Les écrivains belges ont le vent en poupe à Paris. Alors qu’Amélie Nothomb faisait partie de la première sélection du Goncourt, Jacqueline Harpman vient de recevoir le prix Médicis pour son roman Orlanda (Grasset), ex-aequo avec L’organisation de Jean Rolin (Gallimard). Une consécration qui attire le feu des médias sur un auteur au parcours peu commun.
Née à Bruxelles en 1929 dans une famille juive aisée, Jacqueline Harpman a passé une partie de son adolescence au Maroc, où ses parents s’étaient réfugiés durant la guerre. Excellente élève, elle se passionne pour la littérature classique, les tragédies de Racine en particulier, dont elle apprend des rôles entiers par coeur. À son retour en Belgique, elle termine ses humanités puis s’inscrit à la Faculté de Médecine de l’Université libre de Bruxelles. Bien que ses premières années de formation soient couronnées de succès, elle n’achève pas ses études. Déjà elle écrit. Un long séjour en recluse au sanatorium d’Eupen, en 1950-1951, lui a permis d’achever un premier roman, Les jeux dangereux, qui demeurera inédit. En abandonnant la médecine, elle peut se consacrer plus à loisir à l’écriture. Julliard publiera bientôt ses textes : L’amour et l’acacia dans la collection « Nouvelles » en 1958, puis Brèves arcadies, qui obtient le prix Rossel en 1959, et L’apparition des esprits en 1960. Un dernier roman parait chez le même éditeur en 1966, Les bons sauvages, aujourd’hui disponible chez Labor dans la collection « Espace Nord » [notre article doit beaucoup aux « repères biographiques » de cette édition, ndlr]. Après cette date, elle ne fera plus rien paraitre pendant une vingtaine d’années.
La nouvelle voie
Une licence en psychologie à l’ULB, une analyse didactique : Jacqueline Harpman entame la deuxième partie de son existence, qui sera placée désormais sous le signe de la psychanalyse. Elle se consacre principalement à l’interprétation, écrit pour des revues spécialisées, engrange une expérience humaine, un savoir qui nourriront son écriture.
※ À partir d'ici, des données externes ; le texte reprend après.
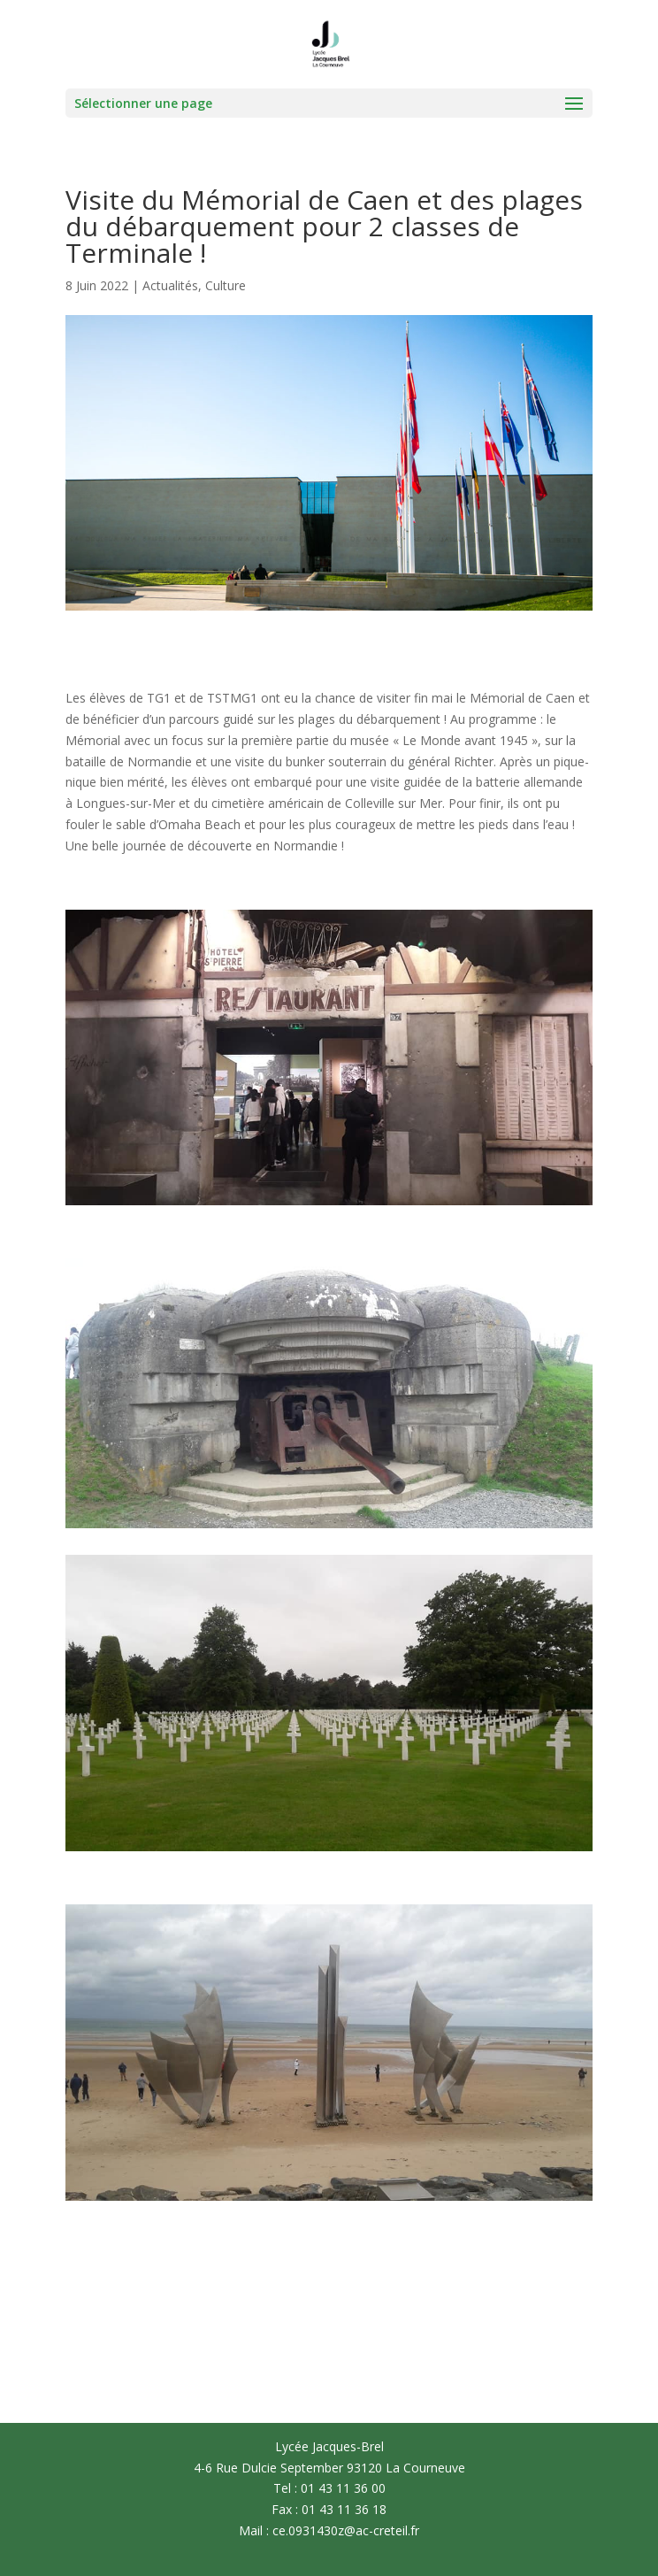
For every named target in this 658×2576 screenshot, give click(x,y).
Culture (225, 285)
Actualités (170, 285)
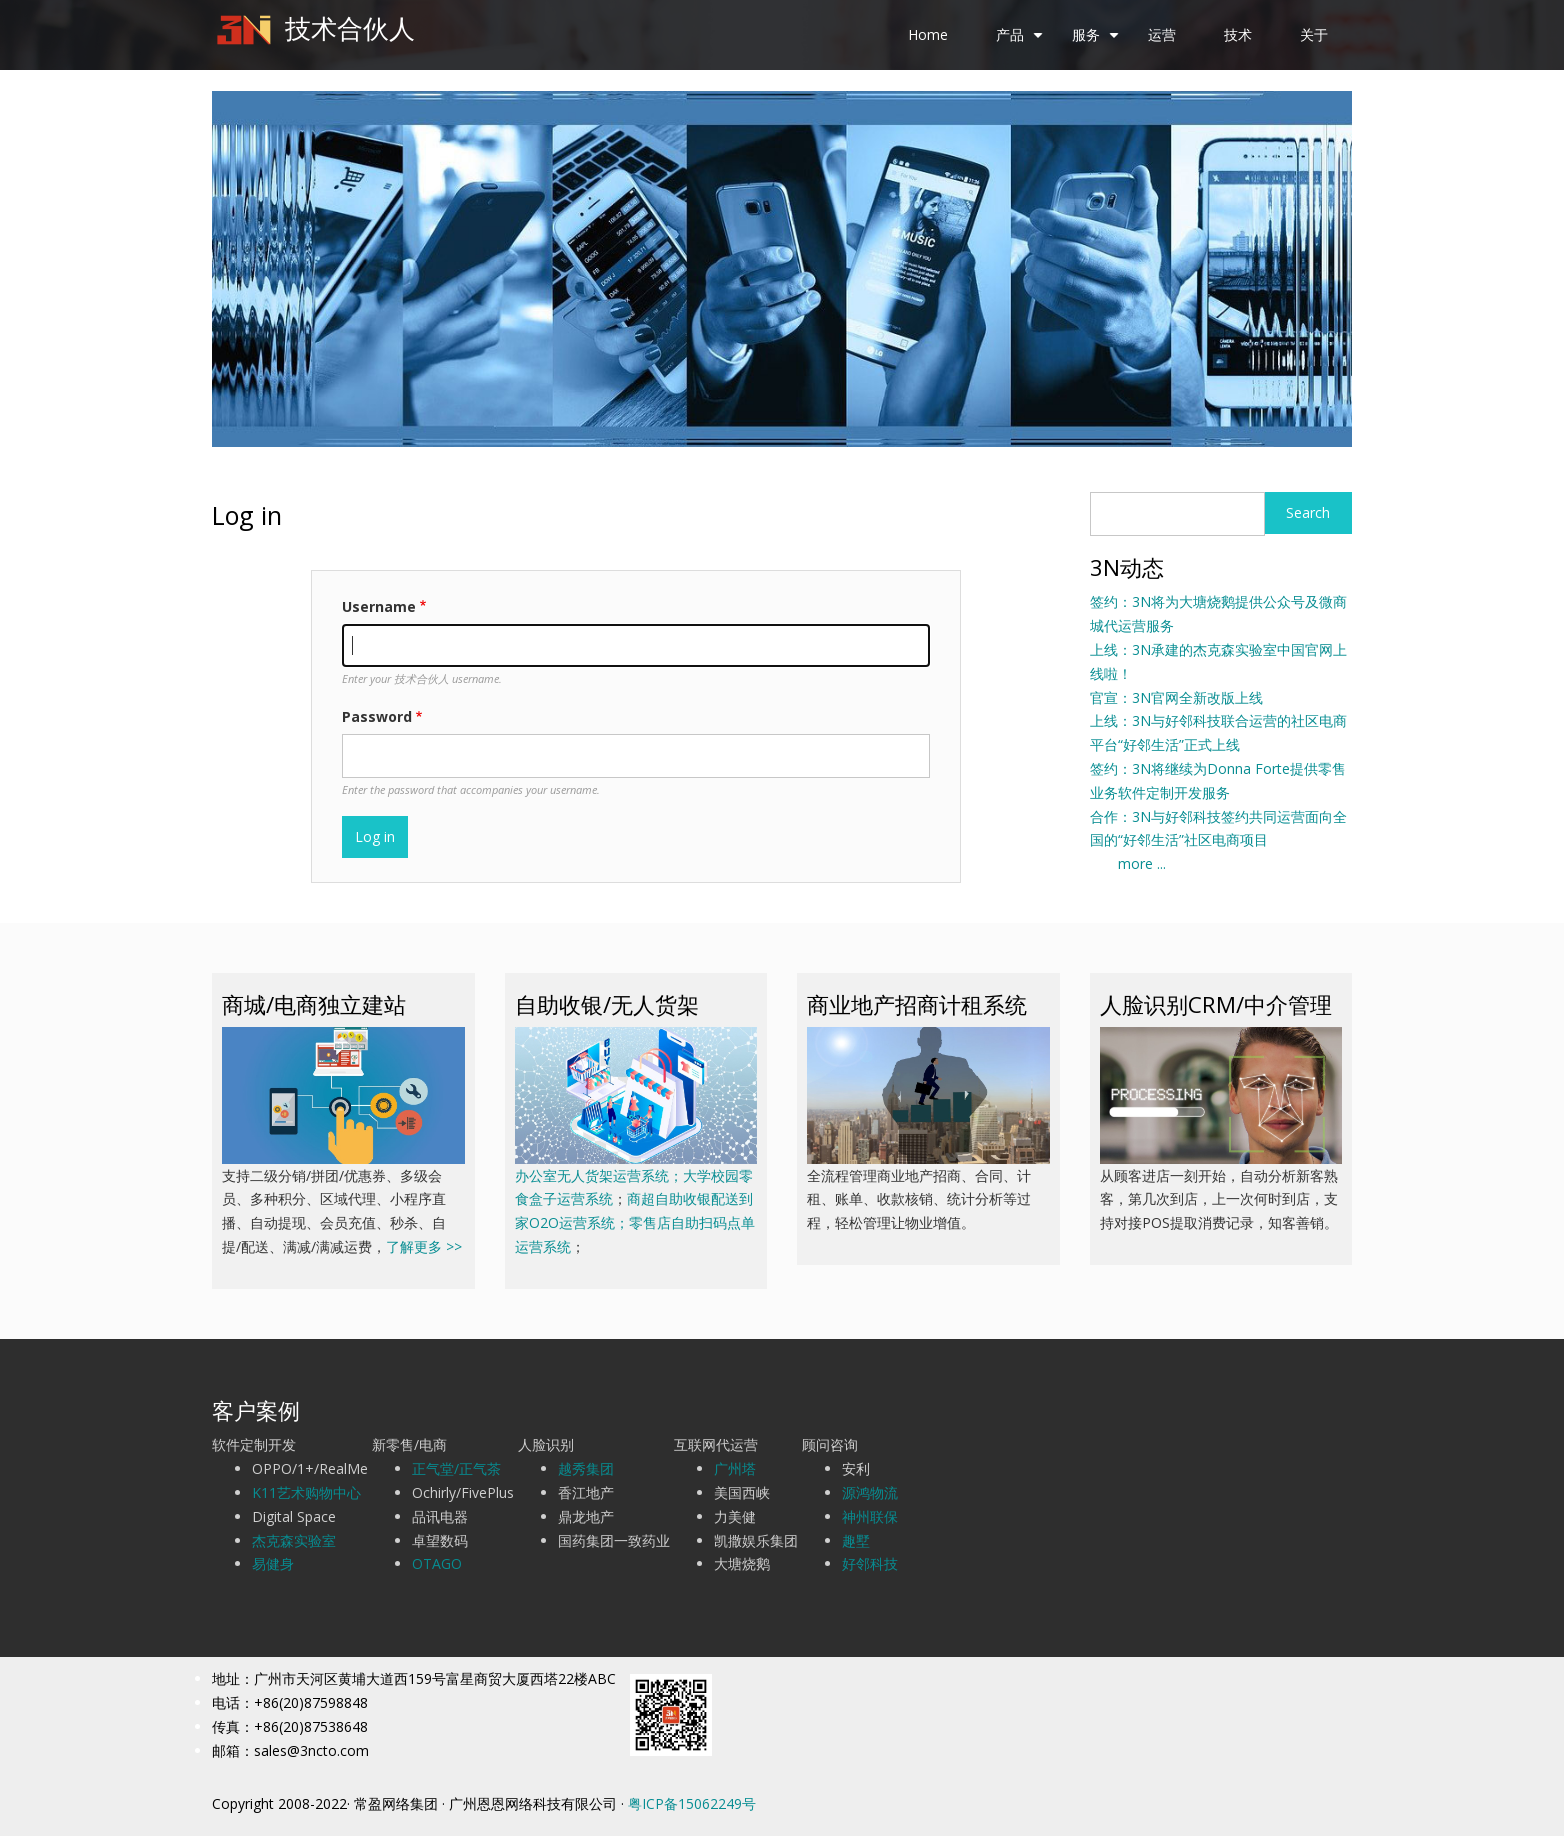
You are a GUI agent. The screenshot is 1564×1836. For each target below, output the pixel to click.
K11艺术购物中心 (306, 1492)
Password (377, 716)
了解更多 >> (424, 1246)
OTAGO (437, 1563)
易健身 (273, 1563)
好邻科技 (870, 1563)
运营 (1162, 34)
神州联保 (870, 1516)
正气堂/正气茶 (456, 1468)
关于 (1314, 34)
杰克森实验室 (294, 1540)
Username (379, 606)
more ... (1128, 863)
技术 (1238, 34)
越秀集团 (586, 1468)
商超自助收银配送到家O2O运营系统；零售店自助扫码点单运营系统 (635, 1222)
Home (928, 34)
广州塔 (735, 1468)
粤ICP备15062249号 (692, 1803)
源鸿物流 (870, 1492)
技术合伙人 (350, 28)
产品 (1022, 42)
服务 (1098, 42)
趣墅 (856, 1540)
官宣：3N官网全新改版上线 (1176, 697)
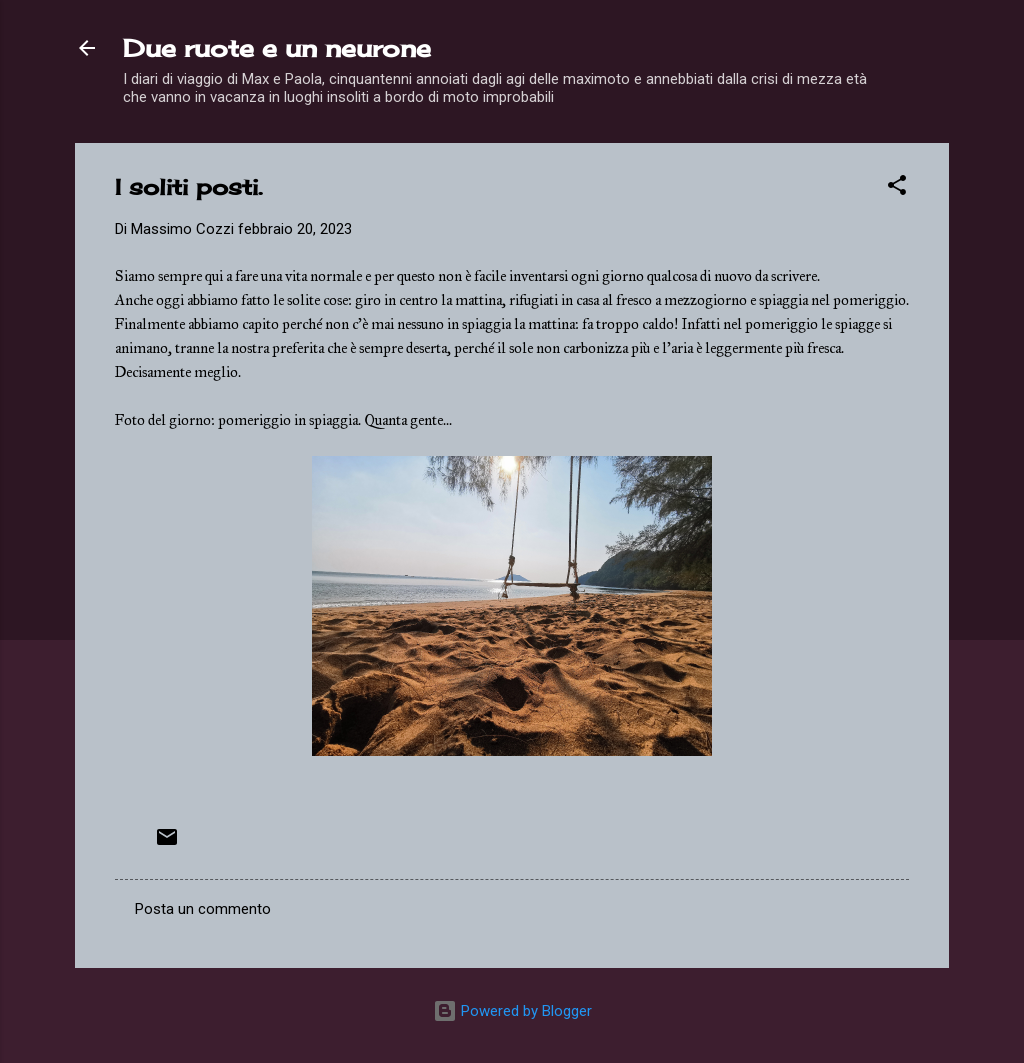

Il faut cependant attendre 1987 pour qu’elle recommence à se faire entendre, avec un roman au titre révélateur, La mémoire trouble, chez Gallimard. Ce n’est encore là que le signe avant-coureur d’une créativité qui trouvera son plein épanouissement aux éditions Stock, qu’elle rejoint en 1990 pour y faire paraitre cinq titres en cinq ans, qui tous rencontrent un grand succès public. La fille démantelée reçoit le prix Point de Mire; la RTBF songe à adapter pour la télévision La plage d’Ostende – un projet qui devrait aboutir cette année ; Moi qui n’ai pas connu les hommes figurait parmi les finalistes du Médicis en 1995.
Ce n’est pas la première fois, en effet , que Jacqueline Harpman se retrouvait sur la liste des lauréats possibles pour un grand prix d’automne. Mais cette fois-ci, les observateurs de la vie littéraire notaient que son passages des éditions Stock à l’écurie Grasset augmentait ses chances d’être couronnée. On voit qu’ils ne se sont pas trompés.
Orlanda pourrait se lire comme un malicieux hommage au genre romanesque lui-même, ce territoire de la fiction où tout est permis, ou presque : l’auteur s’y livre en effet entièrement, et sans scrupule de vraisemblance, au plaisir de l’hypothèse narrative : « si on disait que… ».
À la suite de Virginia Woolf qui raconte dans son Orlando l’histoire d’un garçon qui, au terme d’un long sommeil, se réveille femme, la romancière veut elle aussi, à travers son récit, faire l’expérience d’un changement de sexe. Mais elle entend aller plus loin que son illustre prédécesseur. Elle imagine donc que l’esprit d’une femme (sa part masculine) quitte l’enveloppe qui lui était familière (celle ‘une quadragénaire, professeur de lettres anglaises, consciencieuse, un peu terne) pour gagner le corps vigoureux d’un homme jeune et l’entrainer dans mille aventures qui ne peuvent être qu’homosexuelles, puisqu’elle en lui continue à préférer le sexe opposé. À partir de telles prémices, on imagine aisément le plaisir qu’on peut éprouver au jeu de psychologies comparées, à l’analyse des caractères et comportements respectifs de l’homme et de la femme, et ce jeu, on le devine, ne va pas sans cruauté.
Il y a, dans ce roman où le travestissement règne en maitre, quelque chose d’un Marivaux, mais d’un Marivaux qui connaitrait Freud sur le bout des doigts, et Woolf, et Proust aussi bien. Car ce livre cultivé, subtil et, somme toute, très ludique, convoque avec lui toute une tradition littéraire : une tradition où le nom d’Harpman s’inscrira désormais comme l’un de ses fleurons.